*** Opening Extracted entries ***

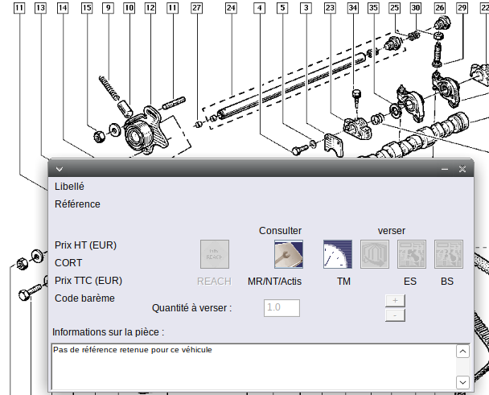Screen dimensions: 489x395
Task: Click the BS verser icon
Action: pos(448,254)

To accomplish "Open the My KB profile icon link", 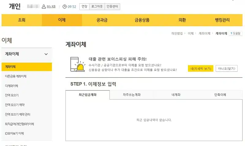I will (x=44, y=6).
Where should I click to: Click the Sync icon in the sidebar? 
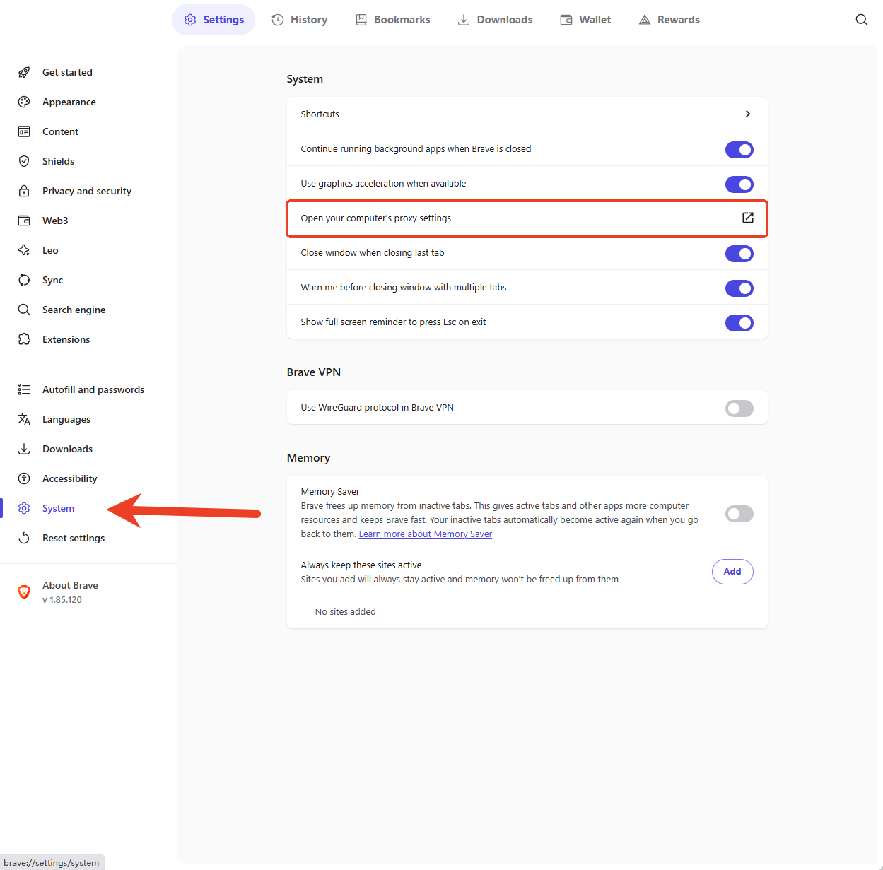click(x=24, y=280)
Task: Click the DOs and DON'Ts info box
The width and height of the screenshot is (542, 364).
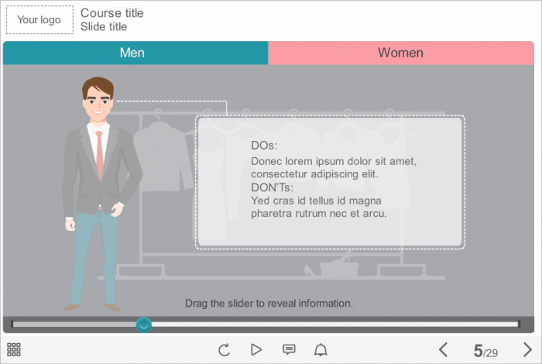Action: [x=330, y=182]
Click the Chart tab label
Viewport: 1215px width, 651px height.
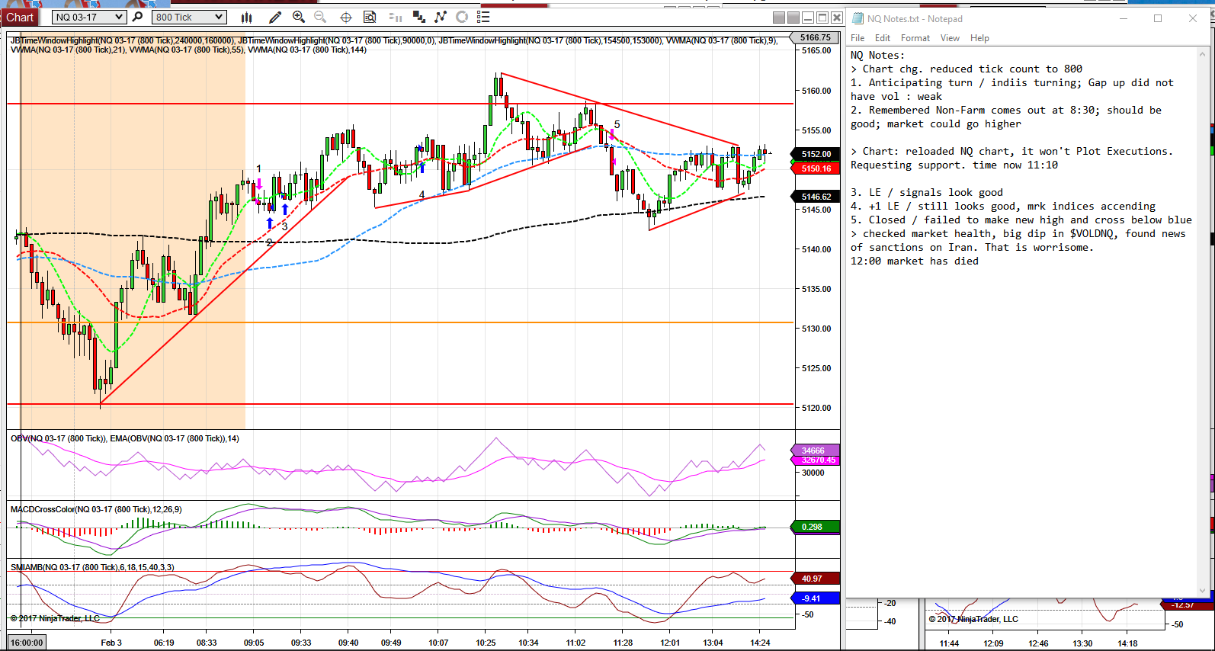tap(20, 18)
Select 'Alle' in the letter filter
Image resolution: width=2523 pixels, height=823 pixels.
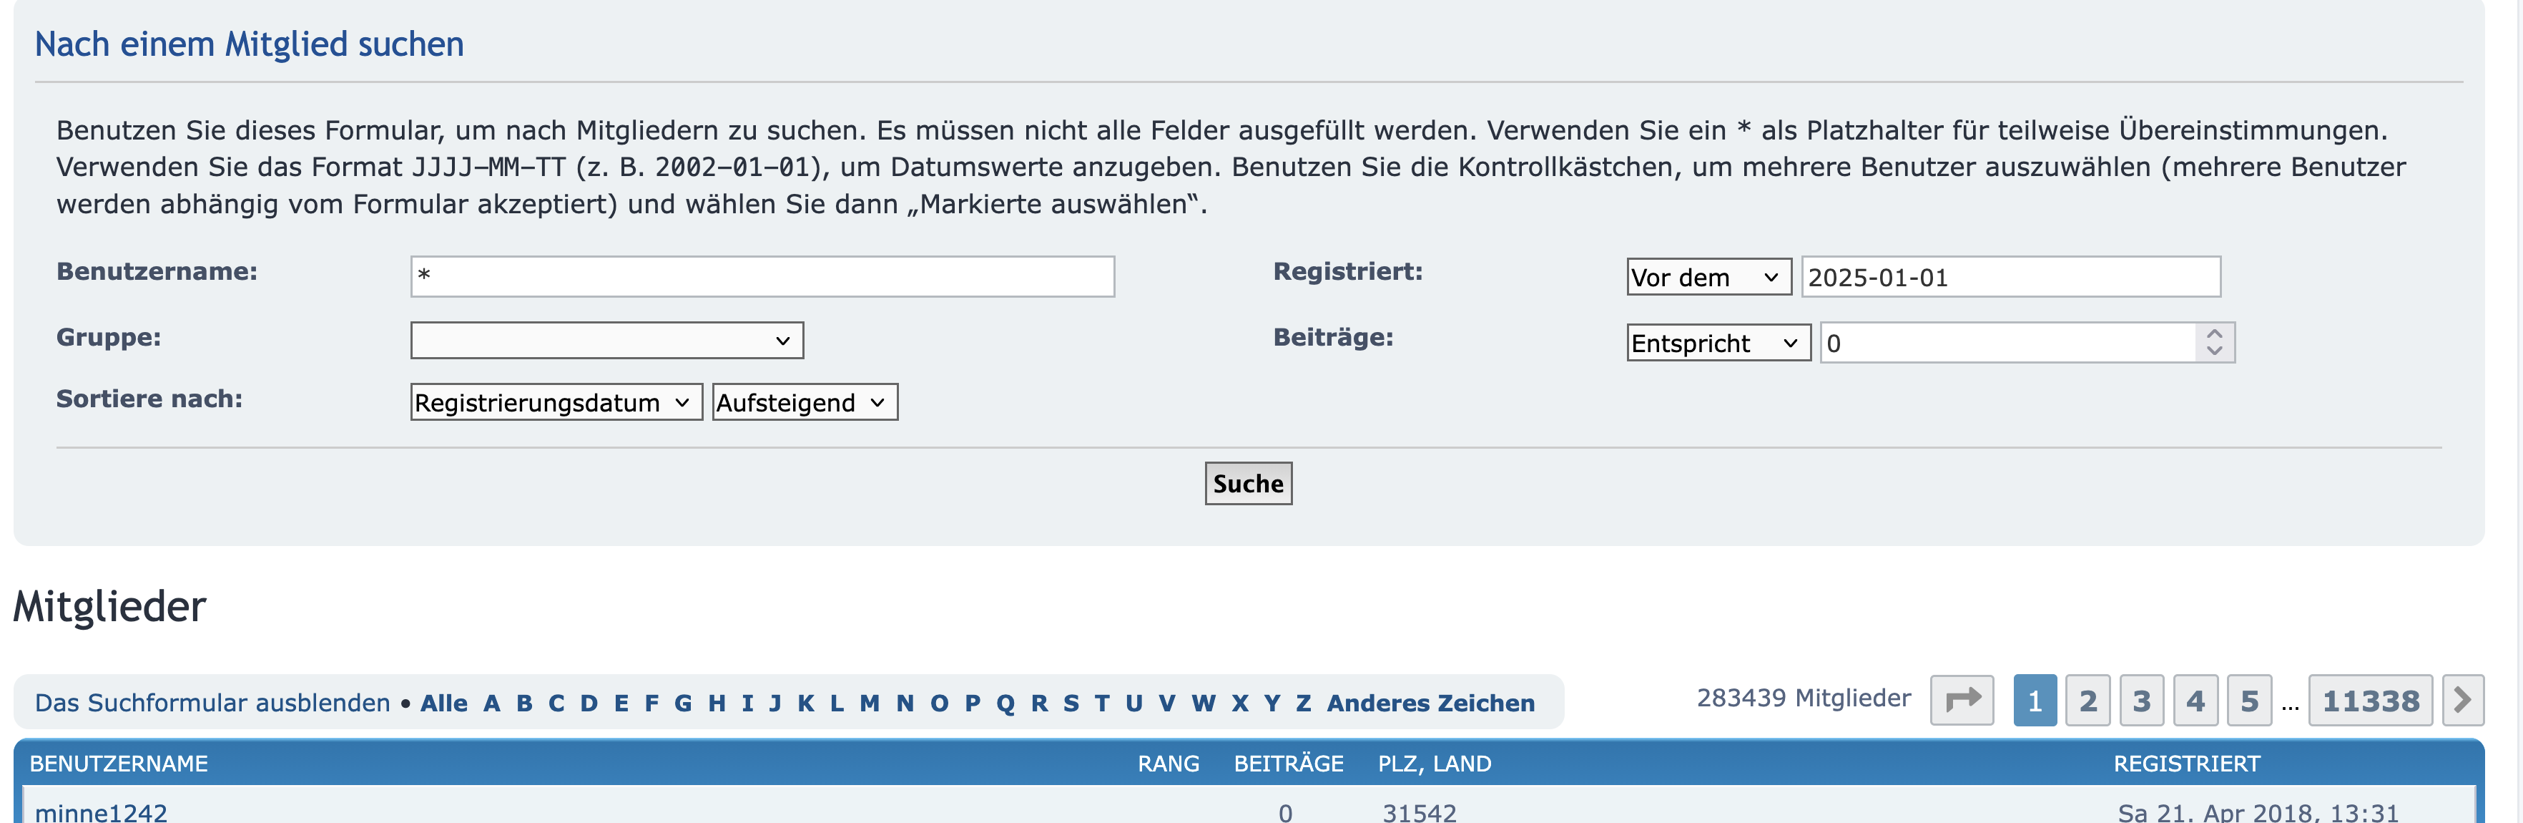444,703
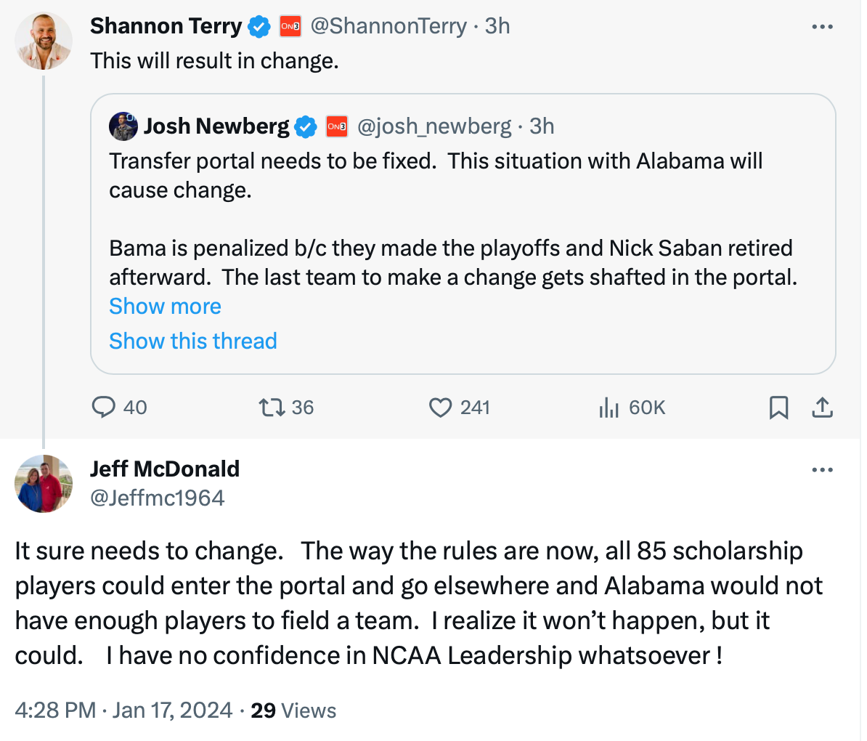Expand quoted tweet with Show more
Viewport: 867px width, 741px height.
165,306
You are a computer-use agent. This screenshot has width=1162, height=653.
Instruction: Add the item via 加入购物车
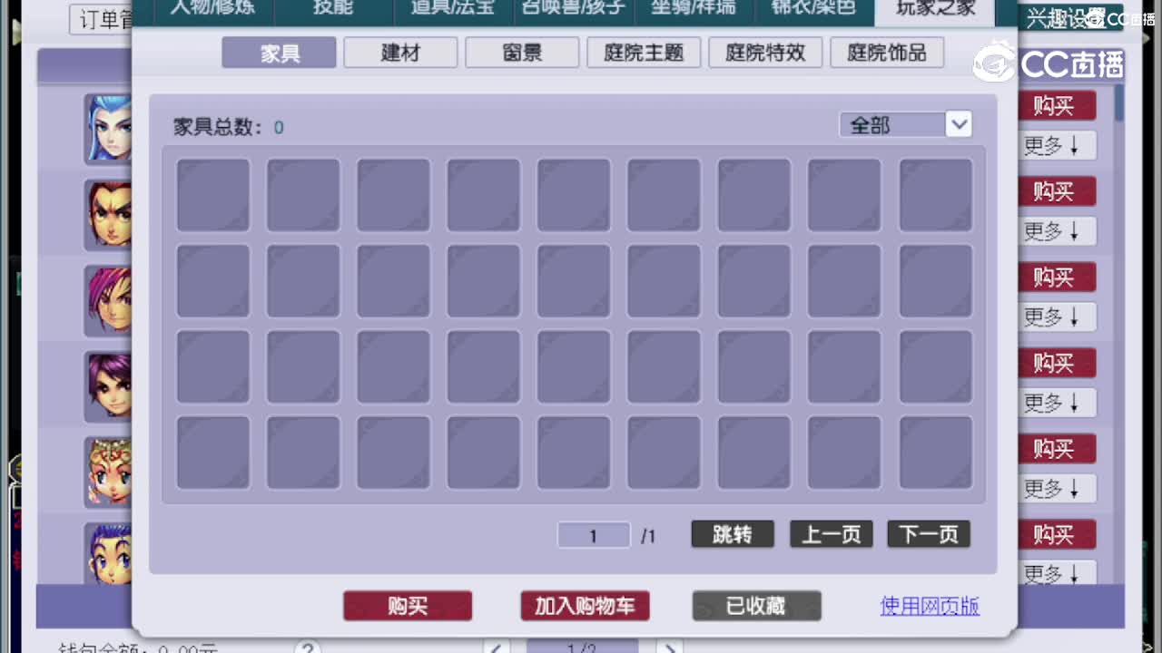tap(585, 606)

*** Closing Extracted entries ***

■ Exercise ■
All lines from the one containing "Image resolution: width=2523" to the end of the entries should appear in the output exactly as written, with no pictures.

■ Answer ■
Image resolution: width=2523 pixels, height=823 pixels.
444,703
Expand quoted tweet with Show more
Viewport: 867px width, 741px height.
165,306
You are a computer-use agent. This screenshot has width=1162, height=653.
Instruction: Add the item via 加入购物车
tap(585, 606)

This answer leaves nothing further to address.